Getting actionable insights from text data requires software that “knows” about language. The foundation of any text mining application is good Natural Language Processing (NLP) software, whether you’re a marketing analyst monitoring online discussions about your products, or a digital humanities researcher tracing attitudes towards women through literary history. Anywhere there’s language, there’s potential for an NLP application.
The Google Cloud Natural Language API is one of the newest additions to the Google Cloud Machine Learning platform, and to Temboo’s Choreo library. Harnessing Google’s powerful Machine Learning platform—the same technology behind the Google Assistant, and many other Google applications—is remarkably easy. Compared to installing and maintaining NLP frameworks, relying on an API to do the work is an excellent, lightweight choice for applications that don’t require custom NLP implementations. Furthermore, your application will benefit from the continued training of Google’s Machine Learning platforms, carried out by their team of linguistics PhDs.
The Natural Language API provides support for three major kinds of analysis:
- Sentiment Analysis
Sentiment analysis creates estimations of how positive, neutral, or negative a text is. The AnalyzeSentiment Choreo returns the input text’s sentiment score on a scale from -1.0 to 1.0, where a score of -1.0 is very negative, 0.0 is neutral, and 1.0 is very positive. The sentiment is also given a magnitude score on a scale from 0 to infinity, which indicates the intensity of the emotion expressed. Sentiment scores are returned for individual sentences within a text, as well as for the document as a whole.
- Determining customer satisfaction over the course of a customer support interaction by monitoring the sentiment score and magnitude within a chat application or support emails
- Making decisions about which products to purchase based on sentiment statistics of online reviews
- Analyzing the attitude towards a given public figure across different news organizations
- Predicting changes in the market based on attitudes expressed by influencers and experts in news sources and social media
- Identifying which aspects of a product have the most potential for improvement given social media chatter and online product reviews
- Entity Analysis
The AnalyzeEntities Choreo identifies the nouns found in a text. Each entity is given a salience score on a scale from 0.0 to 1.0, which indicates the significance of that entity to the text. The salience score can help you programmatically determine what a text is about.

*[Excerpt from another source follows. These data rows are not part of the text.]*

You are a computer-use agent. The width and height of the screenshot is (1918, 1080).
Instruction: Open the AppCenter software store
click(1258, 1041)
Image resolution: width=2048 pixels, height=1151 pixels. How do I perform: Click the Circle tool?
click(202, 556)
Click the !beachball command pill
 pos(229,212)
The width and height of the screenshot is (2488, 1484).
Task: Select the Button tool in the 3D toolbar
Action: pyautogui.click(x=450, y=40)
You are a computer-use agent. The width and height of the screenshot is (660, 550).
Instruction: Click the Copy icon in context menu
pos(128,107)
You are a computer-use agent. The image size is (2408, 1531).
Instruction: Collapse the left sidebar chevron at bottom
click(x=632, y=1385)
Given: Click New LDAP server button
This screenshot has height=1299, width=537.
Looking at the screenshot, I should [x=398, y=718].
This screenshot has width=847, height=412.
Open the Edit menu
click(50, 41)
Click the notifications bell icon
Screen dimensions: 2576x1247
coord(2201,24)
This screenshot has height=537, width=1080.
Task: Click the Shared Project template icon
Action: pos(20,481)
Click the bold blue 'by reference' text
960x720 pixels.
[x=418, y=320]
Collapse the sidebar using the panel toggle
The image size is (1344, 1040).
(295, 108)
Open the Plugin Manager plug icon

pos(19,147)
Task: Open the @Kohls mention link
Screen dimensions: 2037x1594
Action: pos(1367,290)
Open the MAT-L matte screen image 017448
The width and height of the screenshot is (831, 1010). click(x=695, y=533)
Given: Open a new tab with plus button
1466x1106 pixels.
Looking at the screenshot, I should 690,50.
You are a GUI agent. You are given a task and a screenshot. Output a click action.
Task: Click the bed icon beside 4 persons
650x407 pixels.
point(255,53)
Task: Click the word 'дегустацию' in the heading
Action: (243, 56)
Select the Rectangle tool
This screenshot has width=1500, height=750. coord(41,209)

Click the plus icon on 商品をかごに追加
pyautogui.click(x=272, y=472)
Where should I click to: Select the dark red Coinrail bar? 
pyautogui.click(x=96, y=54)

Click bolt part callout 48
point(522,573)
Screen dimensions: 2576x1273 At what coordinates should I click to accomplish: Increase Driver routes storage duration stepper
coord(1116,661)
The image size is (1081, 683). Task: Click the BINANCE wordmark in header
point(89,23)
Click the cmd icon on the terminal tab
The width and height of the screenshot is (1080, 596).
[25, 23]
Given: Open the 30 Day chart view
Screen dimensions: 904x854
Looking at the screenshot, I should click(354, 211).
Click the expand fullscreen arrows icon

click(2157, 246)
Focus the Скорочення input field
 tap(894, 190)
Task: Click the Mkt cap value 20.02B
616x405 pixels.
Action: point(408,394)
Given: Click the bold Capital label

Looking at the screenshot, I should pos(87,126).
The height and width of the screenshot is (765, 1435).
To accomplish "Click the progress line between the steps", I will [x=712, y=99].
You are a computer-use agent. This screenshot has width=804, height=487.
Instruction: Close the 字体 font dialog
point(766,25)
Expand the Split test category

The API also returns whether the given noun is a proper noun. Entities are further classified by type, including person, work of art, location, and organization. The full list of entity types identified by Google may be found in the Natural Language API documentation.
Further metadata provided in the API response includes a link to its Wikipedia article, and its Google Knowledge Graph machine-generated identifier (MID), should they exist.
- Summarizing social media posts about your business by identifying the topic and sentiment score
- Finding trends in the topics discussed in an online community over time
- Discovering what people and places are commonly discussed in the same context as a public figure or business
- Automatically linking nouns in a text to their Wikipedia entries
- Syntax Analysis
The AnalyzeSyntax Choreo parses the sentences within a text. It returns each individual sentence found within the text, a description of the morphological properties of each word in each sentence, and a dependency tree for each sentence describing the grammatical relationships between the words within it.
This API is designed to return grammatical data for multiple languages, so some of the potential morphological properties that the API accounts for may not be relevant to the language your application is analyzing. Find more detail about the morphological information returned, as well as information about how to interpret dependency trees in Google’s API documentation.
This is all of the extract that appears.